In his notes on group cohomology here, Bjorn Poonen claims that $H^i(G, A)$ is torsion when $G$ is profinite and $i>0$. why is the following not a counterexample? Take $G= \hat{\Bbb Z}$, and $A=\Bbb Z$ with the trivial $G$ action, so that $H^1(G,A)$ is just $Hom_{cont} (G, A)$. Then we have a the element $f: G \rightarrow A$ given by $f(1)=1$. This extends to a function on $G$ because $1$ is a topological generator. This should have infinite order in $H^1(G,A)$, unless I'm mistaken.
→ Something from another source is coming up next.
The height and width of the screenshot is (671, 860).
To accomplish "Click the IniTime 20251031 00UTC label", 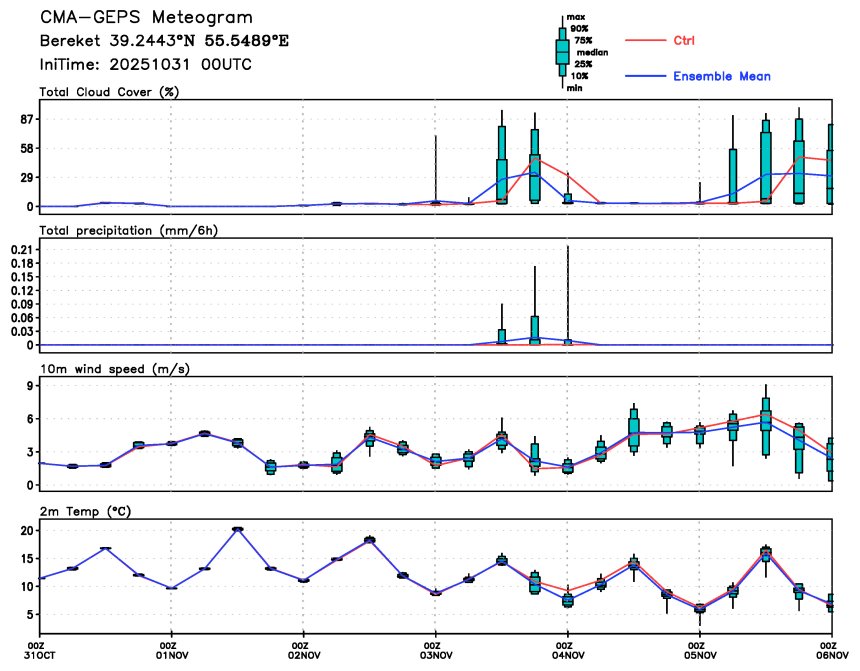I will (145, 64).
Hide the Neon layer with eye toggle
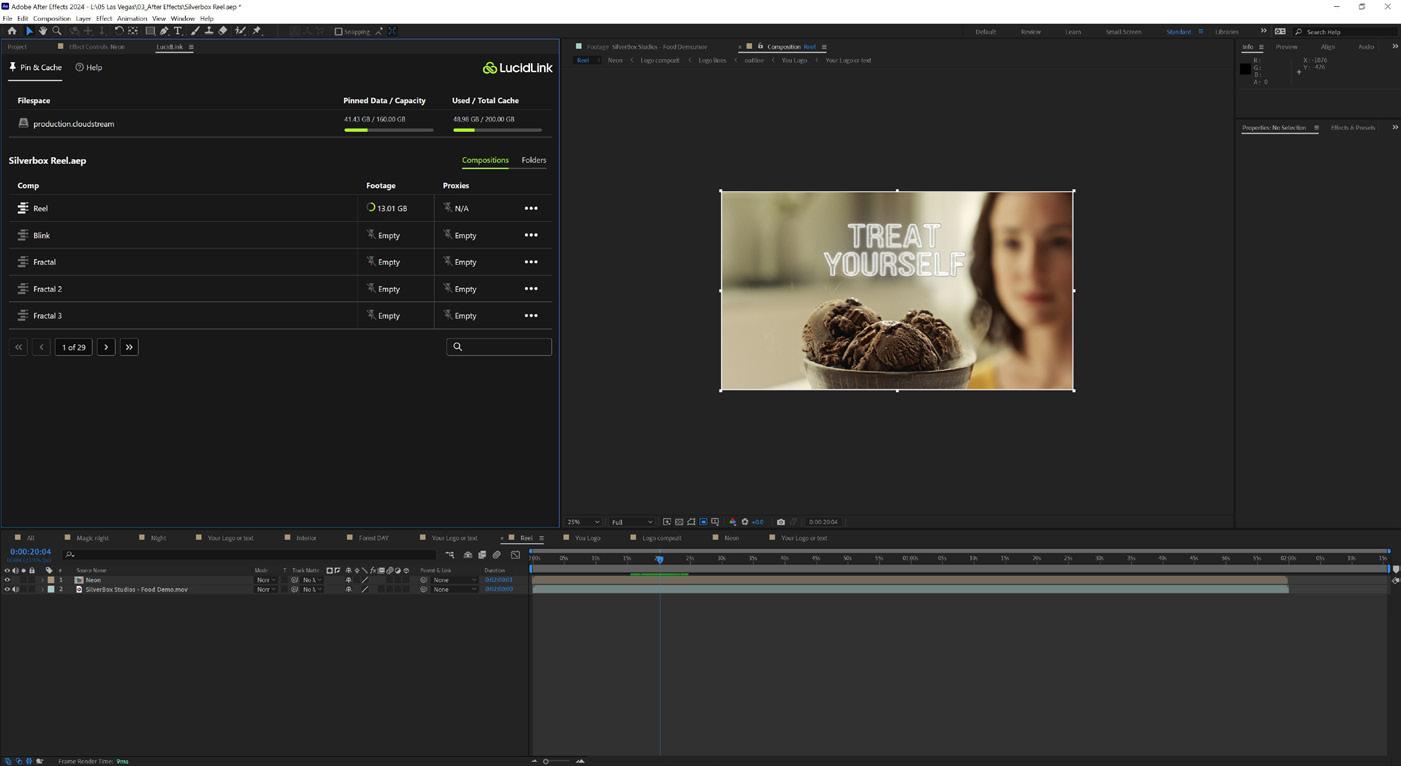 tap(7, 580)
If someone can help clear this up it would be much appreciated!

Answer 1

There is no such continuous homomorphism $f : \hat{\mathbb{Z}} \to \mathbb{Z}$. Indeed, since we are giving $\mathbb{Z}$ the discrete topology, $\ker f$ must be an open subgroup of $\hat{\mathbb{Z}}$. But open subgroups of profinite groups have finite index, so the image of $f : \hat{\mathbb{Z}} \to \mathbb{Z}$ must be finite, hence $f = 0$.

In particular, $H^1 (\hat{\mathbb{Z}}, \mathbb{Z}) = 0$.